Who Is Cory Gardner? Narrated by Melissa Benoist
  • 5 years ago
Cory Gardner is a senator from Colorado, a leading opponent of the Green New Deal, a staunch anti-choice politician, a major NRA beneficiary, and a former babysitter to a ram.

Gardner was born in 1974 in Yuma, Colorado, where his family owned a farm-machinery business. As a young Democrat, Gardner played football in high school before going on to Colorado State University, where he babysat a live ram. The university’s mascot, CAM the Ram, had to be cared for by several students—Gardner was one of the volunteers who stepped up. While many students were seemingly doing normal student things, Gardner was traveling across state lines with a ram. “We took CAM to a lot of different places, California, Tennessee; we even took him into restaurants,” he said.

In 2001, he received his law degree from the University of Colorado Boulder. After graduating, Gardner was a spokesperson for the National Corn Growers Association, which sounds absolutely thrilling.

In 2005, Gardner was appointed to the Colorado House of Representatives, before being elected the next year for a full term, during which he spent a lot of time attacking women’s rights. Gardner voted against a bill that would require hospitals to make emergency contraception available to rape victims. In ’07, Gardner sponsored a bill that would’ve banned all abortion in Colorado—even in cases of rape and incest. The bill also aimed to criminalize the doctors who perform abortions by making it a class 3 felony. According to Mark Silverstein, legal director of the ACLU of Colorado, under Gardner’s bill, a doctor could have faced more jail time than the woman’s rapist.

In 2010, Gardner was elected to the U.S. House of Representatives thanks in part to an endorsement from former U.S. Congressman Tom Tancredo, a guy who once called Miami a third world country because of its diversity. After Gardner’s election win, he continued to focus on the issue that seems to matter most to him as a male: women’s rights. In 2013, he voted against even considering the Paycheck Fairness Act, which was legislation introduced to help close the wage gap. The year before, women in Colorado made on average $11,000 less than men. Gardner — who is a male — doesn’t see an issue with that gap. He, instead, blamed the war on women on a guy who instituted a rule protecting Planned Parenthood.

In addition to voting to confirm Brett Kavanaugh, who faced credible allegations of sexual assault and misconduct, Gardner voted yes on Andrew Wheeler — Trump’s pick for head of the EPA. It’s unclear why Gardner, a guy who touted his environmental bona fides on his own website, voted to confirm a guy with a rich background in coal and whose first major rule ended up being one that allows power plants to offload toxic coal ash in ways that could pollute the water we drink.

Gardner has also become a leading voice against AOC’s Green New Deal. When he’s not standing up to radical environmentalists, Gardner is standing up to activists with disabilities for wanting those pesky rights.

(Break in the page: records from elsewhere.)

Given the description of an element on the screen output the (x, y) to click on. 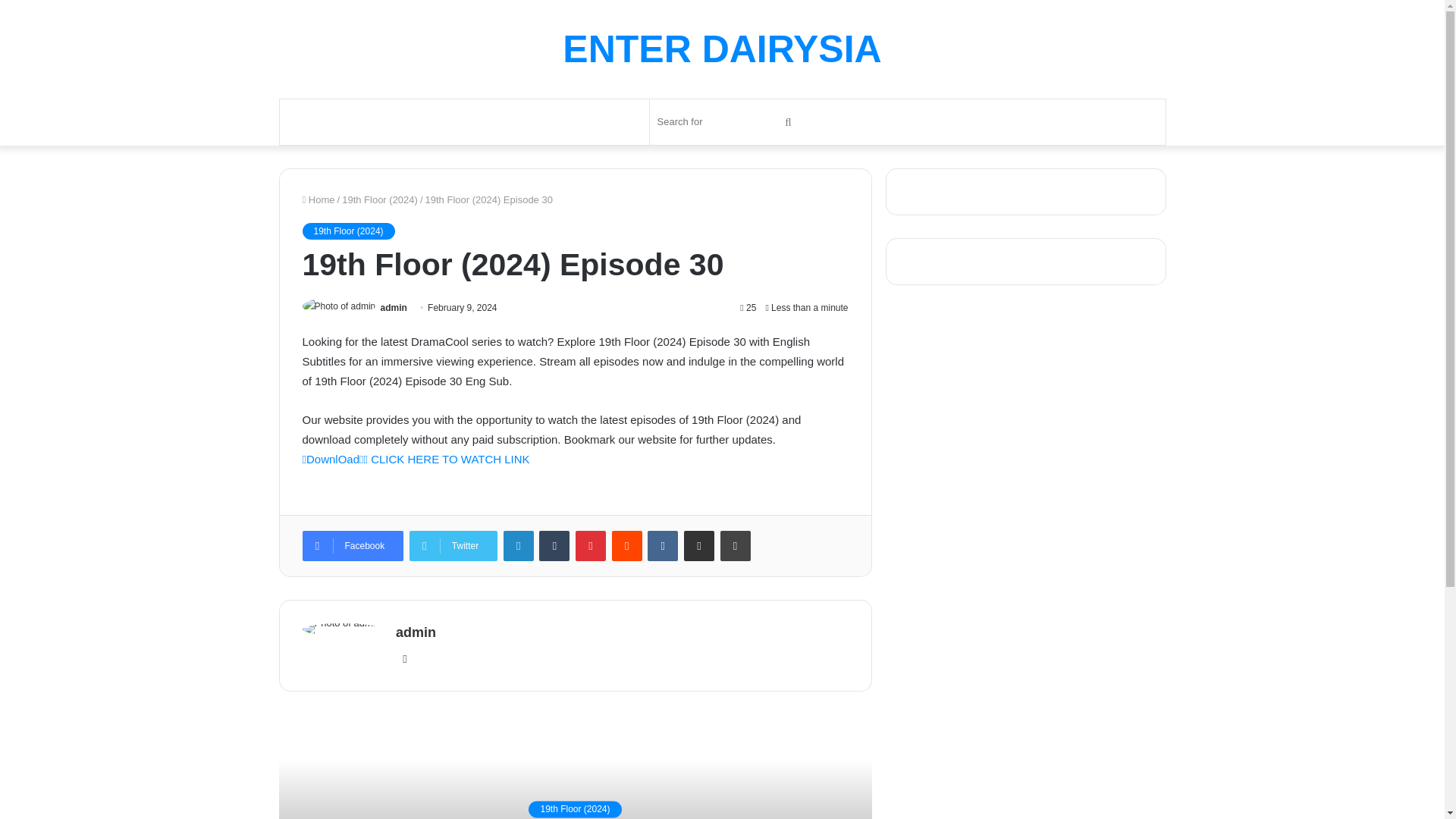
Reddit (626, 545)
Pinterest (590, 545)
Share via Email (699, 545)
Twitter (453, 545)
Tumblr (553, 545)
Home (317, 199)
Tumblr (553, 545)
Print (735, 545)
Facebook (352, 545)
LinkedIn (518, 545)
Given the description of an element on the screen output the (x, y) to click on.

When Gardner was working on an effort to repeal Obamacare, protestors from the disability rights group ADAPT held a sit-in Gardner’s office, protesting a repeal that would disproportionately affect them. After sitting in for nearly 58 hours, they were physically removed and arrested by police.

Gardner is up for reelection in 2020, but he faces an uphill battle as Colorado is drifting away from the GOP. Roll Call notes that in 2018, “Democrats retained the state’s open governorship, took over the offices of attorney general, state treasurer and secretary of state, and gained a new congressional seat. The party also flipped the state Senate.” In order to stay afloat in 2020, Gardner will have to swim with his state’s current. One way might be to stop voting in line with the guy whose name will be right next to Gardner’s on the ballet. According to five thirty-eight, Gardner has voted in line with Trump 90% of the time over his career. Better start swimming.